News Miami Bureau Lecture focuses on African American, Caribbean LGBTQ communities

Lecture focuses on African American, Caribbean LGBTQ communities

Charlene Désir presents LGBTQ lecture at the NSU Art Museum in Fort Lauderdale. Photo by Sayona Khandwalla.

A presentation about the African American and Caribbean LGBTQ communities was held at the NSU Art Museum in Fort Lauderdale on Saturday afternoon.

The presentation by Charlene Désir was called “A Sense of Pride” and focused on the historical, social and spiritual understanding of the African American and Caribbean LGBTQ experience. Désir earned her doctorate degree in Criminal Justics from Harvard University and is now a professor of Psychology at Nova Southeastern University.

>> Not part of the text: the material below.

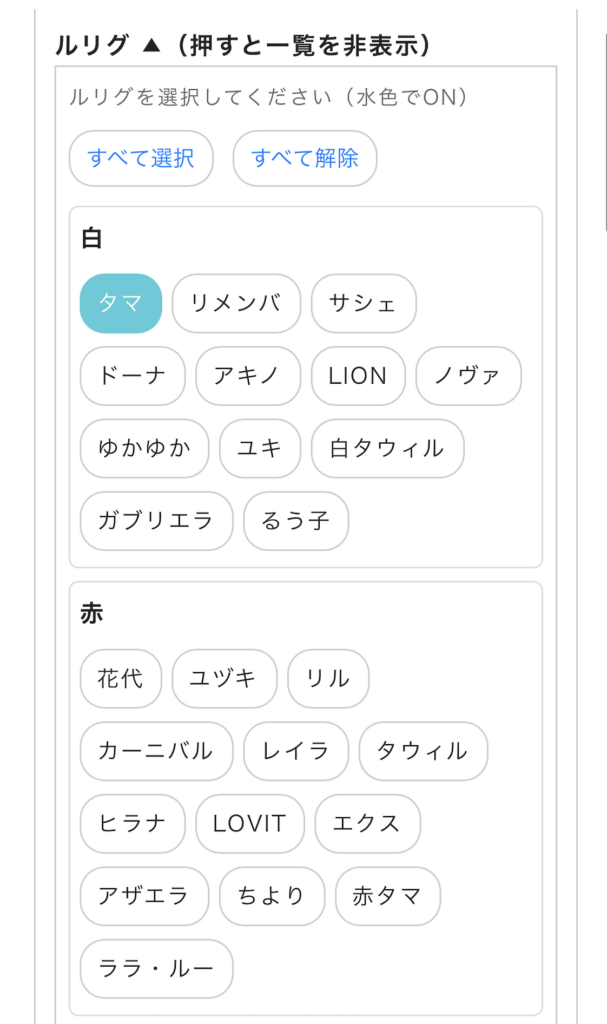Enable the アキノ filter chip
Image resolution: width=607 pixels, height=1024 pixels.
[x=248, y=376]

Desir discussed slavery and its connections to homophobia, spirituality and intelligence of queer and trans folk, and queer relationships to slavery.

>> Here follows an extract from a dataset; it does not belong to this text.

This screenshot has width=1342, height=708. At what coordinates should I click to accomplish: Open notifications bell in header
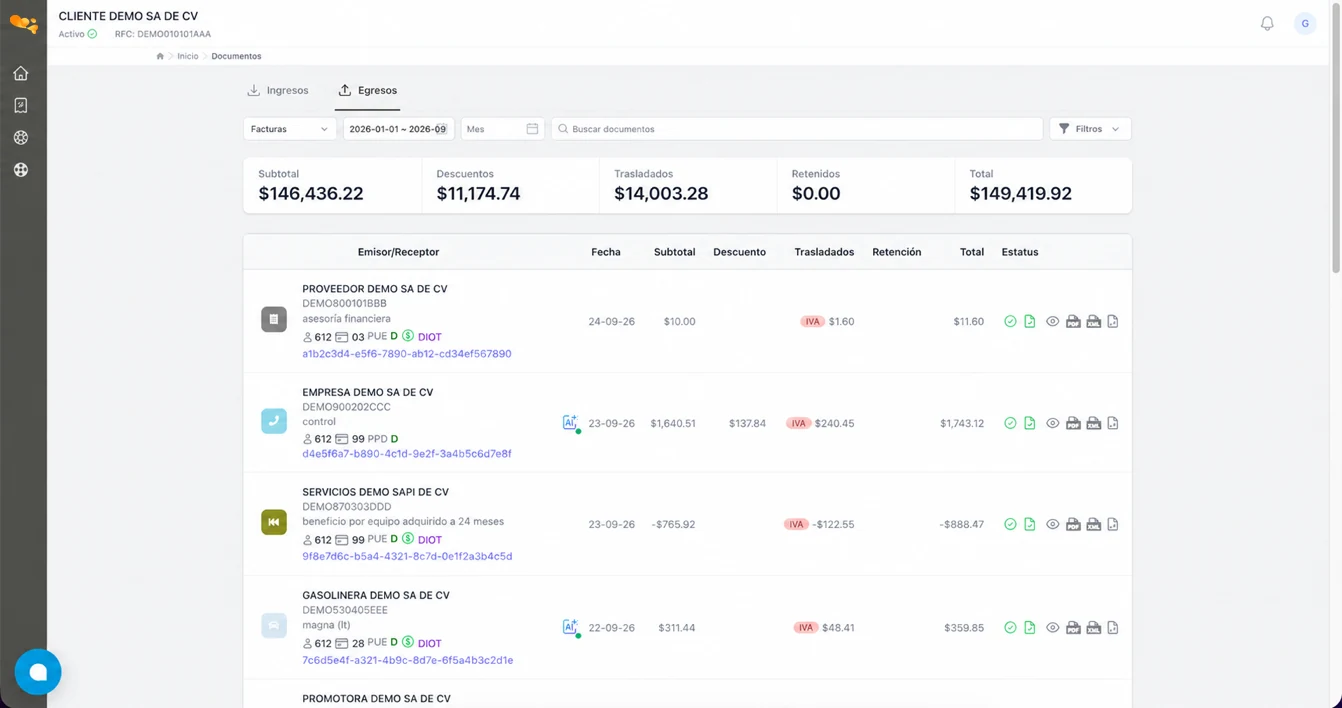[x=1267, y=23]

“There are ceremonies in Haiti where we have trans women as part of the ceremony. There are even some indigenous beliefs that will not begin until a non-binary person shows up,” she said.

She spoke about Haitian slavery and black indigenous religion because, she said, she wanted to focus on Haiti as a case study and said she could not talk about every country in the Caribbean within the hour.

Jamila Rowe attended the lecture, she said, because she wanted to meet people in the same situation as she is.

“It really is hard being gay and not being understood, especially in a black community. I feel like it’s different for us because of our color and how much more judgment there is because of that,” Rowe said.  

Sebastian Perez, the education curator of the event, said about 20 people attended.

“We wanted to have an event like this for Pride Month,” Perez said. June is LGBT Pride Month to commemorate the Stonewall riots in New York in June 1969 that touched off the gay rights movement.

“We will also hold an event on June 18 that includes a discussion about the plurality of gender and identity,” Perez said. “A Sense of Pride” is a program series at NSU Art Museum for the LGBTQ community, Perez said.

Desir noted that the highest spiritual teachers in history have often been people of nonconforming identities.

“How do we hold this masculinity and femininity in balance without looking at body parts,” Désir said. “Who told you that this means that? Who came up with the paradigm that masculinity and femininity is what it is, when you have come from two genders and you can vibrate at any time and any point and with any energy that exists within you.”